**YOUR TASK**
Please rewrite the items below, changing every "Click" to "Tap" and leaving everything else unchanged.

:::

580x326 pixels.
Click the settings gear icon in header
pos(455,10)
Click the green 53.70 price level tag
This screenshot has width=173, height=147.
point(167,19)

:::

**THE ANSWER**
580x326 pixels.
Tap the settings gear icon in header
pos(455,10)
Tap the green 53.70 price level tag
This screenshot has width=173, height=147.
point(167,19)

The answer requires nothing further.